What is being asked — Reproduce word for word the records from the line containing "The height and" through the end of the records, leaving the pictures out of your answer.
___ Records shown
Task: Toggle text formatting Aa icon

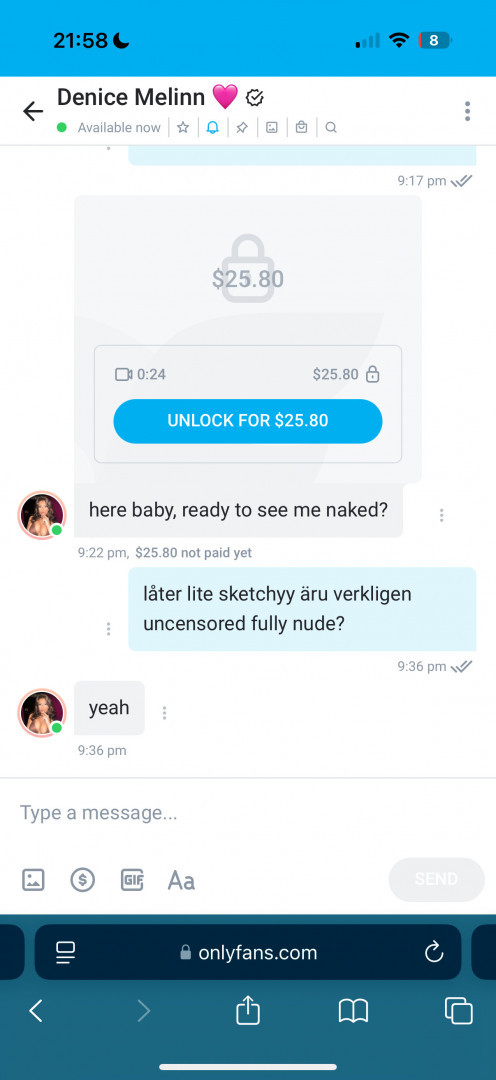Action: (181, 880)
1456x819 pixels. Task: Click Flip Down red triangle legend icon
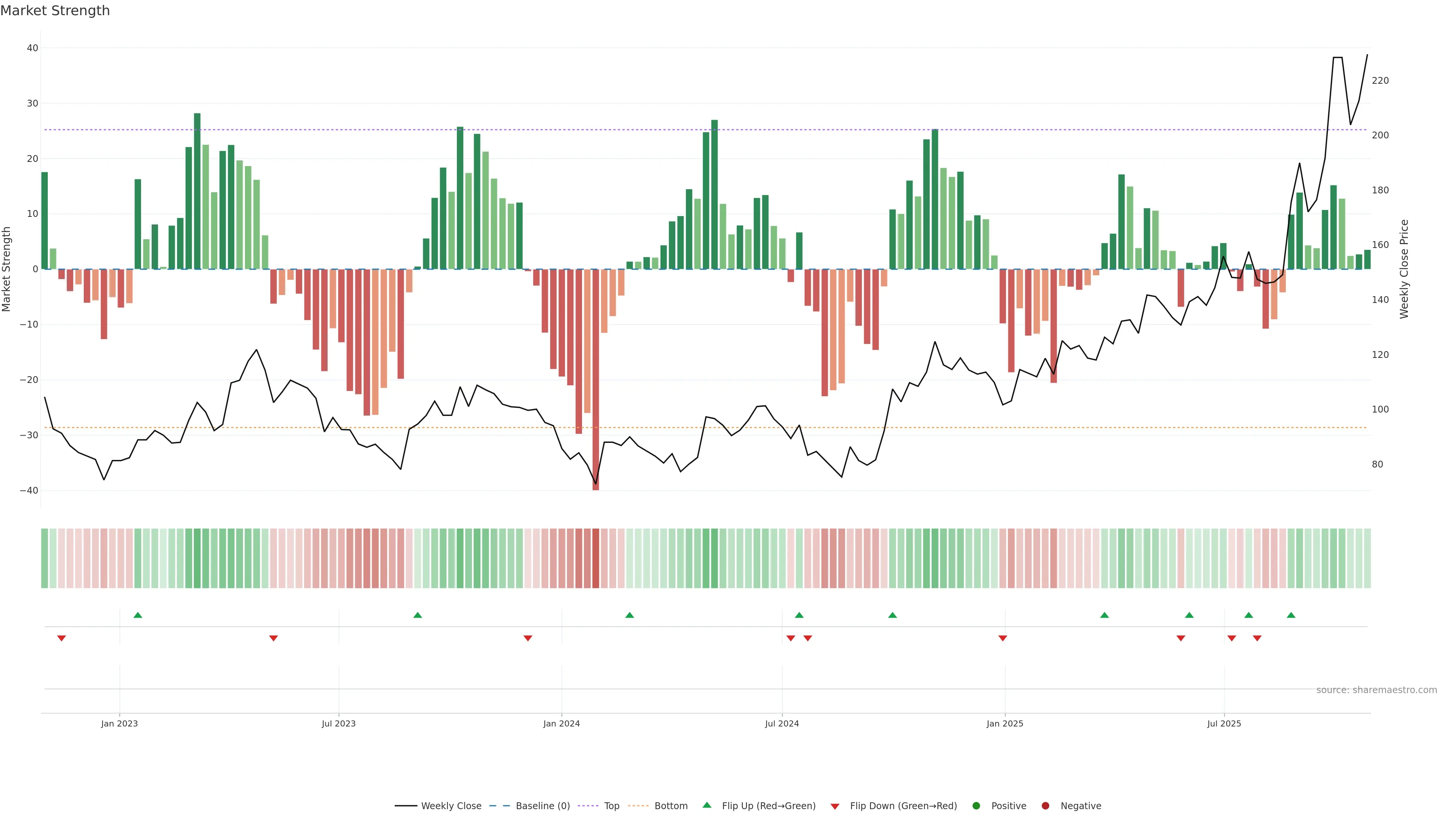[834, 806]
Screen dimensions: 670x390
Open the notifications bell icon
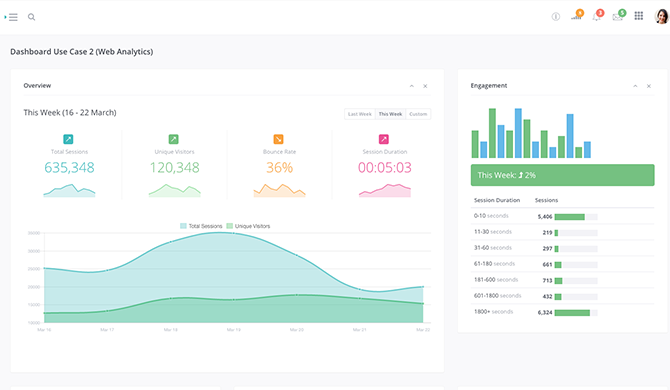[597, 16]
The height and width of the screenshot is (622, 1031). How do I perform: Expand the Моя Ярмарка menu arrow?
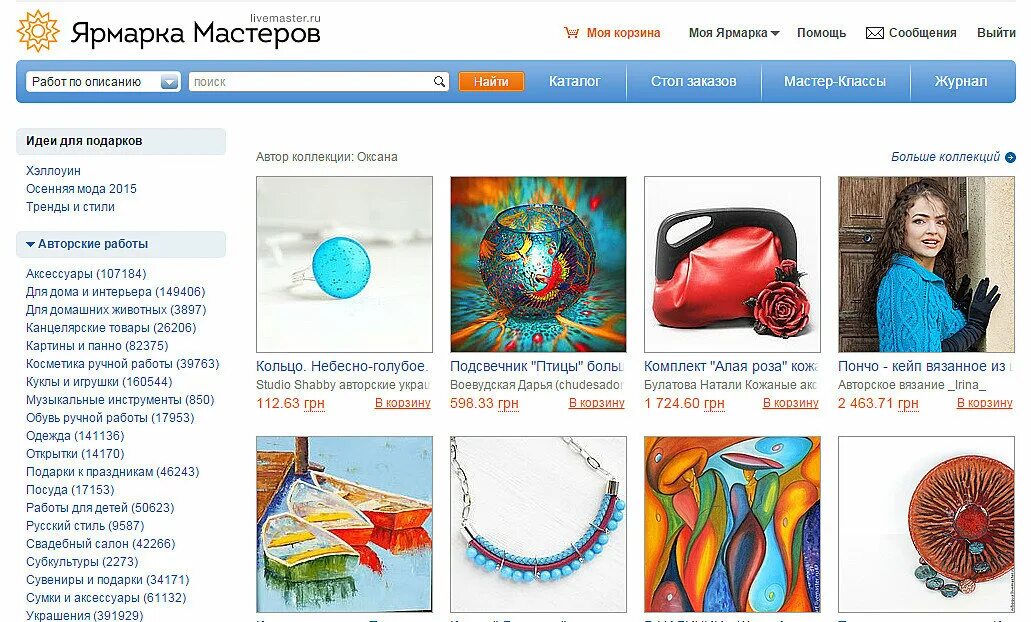[x=775, y=34]
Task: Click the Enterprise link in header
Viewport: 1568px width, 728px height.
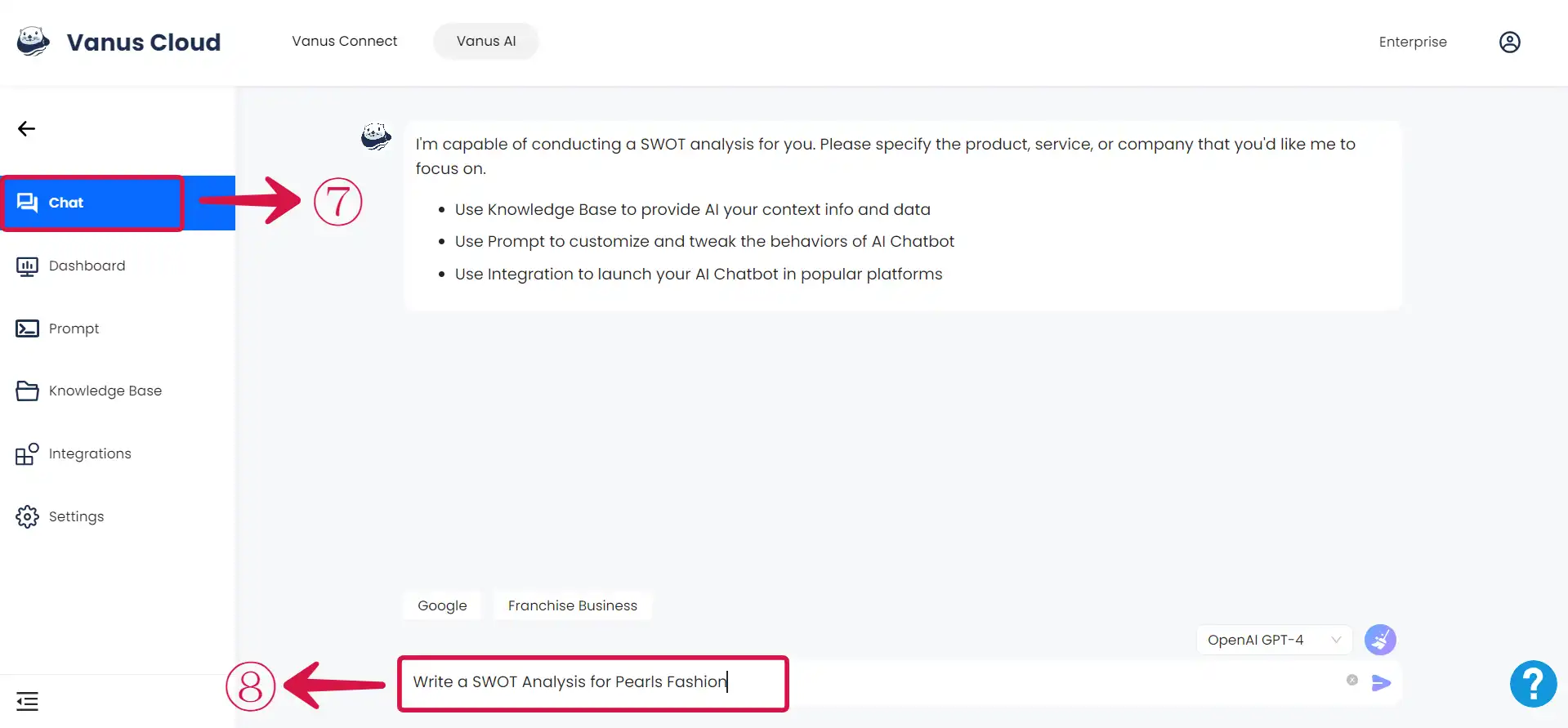Action: tap(1413, 42)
______
Answer —
The height and width of the screenshot is (622, 1031). How do I perform: Expand the Моя Ярмарка menu arrow?
[x=775, y=34]
Task: Click the Enterprise link in header
Viewport: 1568px width, 728px height.
Action: tap(1413, 42)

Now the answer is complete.